Extrait de texte:
U NE TYPOLOGIE DES « POSTURES » ADOPTÉES

6. L A LOGIQUE DE L ' ACCOMMODEMENT EN QUESTION

Jusqu'à présent, mon analyse a été délibérément construite sur la seule base des données de terrain, sans faire appel aux grilles de lecture habituellement utilisées pour envisager la place des pratiques religieuses au sein du monde du travail.12 La présente section va proposer une approche différente de ces données. Elle va mobiliser des notions qui sont actuellement couramment employées pour discuter de ces phénomènes : « accommodements raisonnables », « demandes d'aménagements », « revendications religieuses » et autres « ajustements concertés ». Cependant, il ne s'agira pas d'analyser les données de terrain à la lumière du cadre interprétatif qui serait formé par ces différents concepts, mais au contraire de poser un regard critique sur l'usage de ces termes à partir des informations récoltées.

Dans un premier temps, j'évoquerai le contexte d'apparition de ce vocabulaire en Belgique et j'en proposerai des définitions formelles dans un souci de clarification. Ensuite, je présenterai une liste des traits caractéristiques généralement attribués à la « logique de l'accommodement », en arguant que l'évocation répétée de cette logique en tant qu'horizon normatif génère une grille de lecture des phénomènes sociaux actuels qui s'appuie sur les mêmes présupposés. Enfin, je confronterai ce cadre d'interprétation dérivé de la logique de l'accommodement aux données de terrain pour montrer les distorsions de regard qu'il entraîne.

Contextualisation et clarification

Depuis quelques années, le terme « accommodement raisonnable » a fait son apparition au sein du débat public belge. Bien que cette expression existe depuis plus de quarante ans en Amérique du Nord13, elle n'a véritablement franchi l'Atlantique que récemment, sous l'impulsion d'une polémique qui a fait rage au Québec en 2006 et 2007. Cette controverse est née suite à la médiatisation de pratiques d'harmonisation jugées déraisonnables par une partie importante de l'opinion publique québécoise. Les débats enflammés qui s'en sont suivis ont été marqués par de profondes confusions – comme dans le cas emblématique des vitres givrées du YMCA de l'avenue du Parc – et par une couverture médiatique intensive suspectée d'avoir amplifié la polarisation (Giasson, Brin & Sauvageau, 2010) voire même accusée d'avoir inventé le débat.

(Potvin et al., 2008) En outre, les différences entre les contextes belge et nord-américain ne favorisent pas le transfert de concepts. (Williams, 2000 : 61-63) Dans ces conditions, il n'est pas surprenant que de nombreuses méprises entachent l'utilisation de certaines notions au sein des débats belges.

12 Mise à part l'expression « décideur de première ligne », empruntée à la littérature juridique.

13 Sous le vocable « reasonable accommodation » dans le champ anglophone.

Informations affichées:
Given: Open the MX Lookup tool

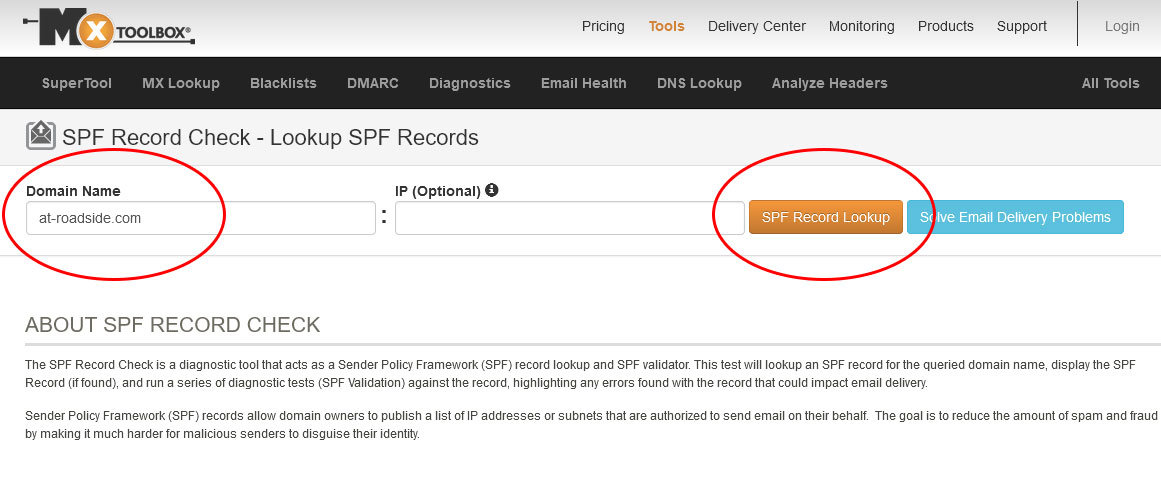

Exercice écrit 1:
Selon l'extrait sur les accommodements raisonnables, en quelles années la polémique québécoise a-t-elle fait rage ?
Exercice écrit 2:
Relevez s'il vous plaît, dans l'extrait sur les accommodements raisonnables, toutes les notions que la section annonce vouloir mobiliser.
Exercice écrit 3:
Poursuivez l'extrait sur les accommodements raisonnables en Belgique à partir de l'endroit où il s'arrête.

Réponse 1:
En 2006 et 2007.

Réponse 2:
« accommodements raisonnables », « demandes d'aménagements », « revendications religieuses », « ajustements concertés »

Réponse 3:
En tant que « nouvelle cible des croisés de l'universalisme républicain » (Delruelle, 2009), les accommodements raisonnables ont été accusés de tous les maux par leurs détracteurs. Sans prendre position dans ce débat, on peut objectivement remarquer que ces accusations sont fréquemment fondées sur une compréhension erronée de la logique et de la portée de cette notion. Ainsi, on a pu lire ou entendre qu'il s'agissait d'une « gestion de type communautariste des revendications religieuses en général et musulmanes en particulier » (Destexhe & Demelenne, 2009) servant à « imposer ses opinions aux autres » (Mouzon, 2009) et débouchant de la sorte sur des « droits spécifiques à chaque communauté » (Bacquelaine, 2010) qui constitueraient « autant de reculs par rapport à des droits naguère considérés comme intangibles. » (Marthoz, 2009) Dans une moindre proportion, des approximations se retrouvent également dans les discours de certains défenseurs de ce concept. En effet, certains prétendent, par exemple, que des accommodements raisonnables sont déjà à l'œuvre actuellement en Belgique. Il convient donc de clarifier les termes utilisés pour éviter toute imprécision malencontreuse.

L'expression accommodement raisonnable renvoie à une notion juridique dérivée du droit à l'égalité. Elle a été élaborée dans une perspective de lutte contre les discriminations indirectes. Une discrimination est dite indirecte si elle découle d'une règle ou d'une disposition a priori neutre – c'est-à-dire qui s'applique de la même façon à tous – mais qui se révèle discriminatoire dans les faits, dans la mesure où elle porte préjudice à une catégorie d'individus protégés contre les discriminations. (Woehrling, 1998 : 332 ; Bribosia et al., 2009) Afin de supprimer ce désavantage et donc de passer d'une égalité formelle à une égalité réelle14, une obligation d'assouplissement de la règle ou de la disposition en cause est alors décrétée. Cette obligation peut s'imposer soit au législateur, soit aux acteurs publics ou privés, et singulièrement aux employeurs. Elle peut concerner différents motifs de discrimination prohibés : handicap, religion, sexe, origine nationale, etc. Dans le cadre de ce travail, seules les situations relatives aux relations employeur-employé et concernant le motif religieux seront envisagées.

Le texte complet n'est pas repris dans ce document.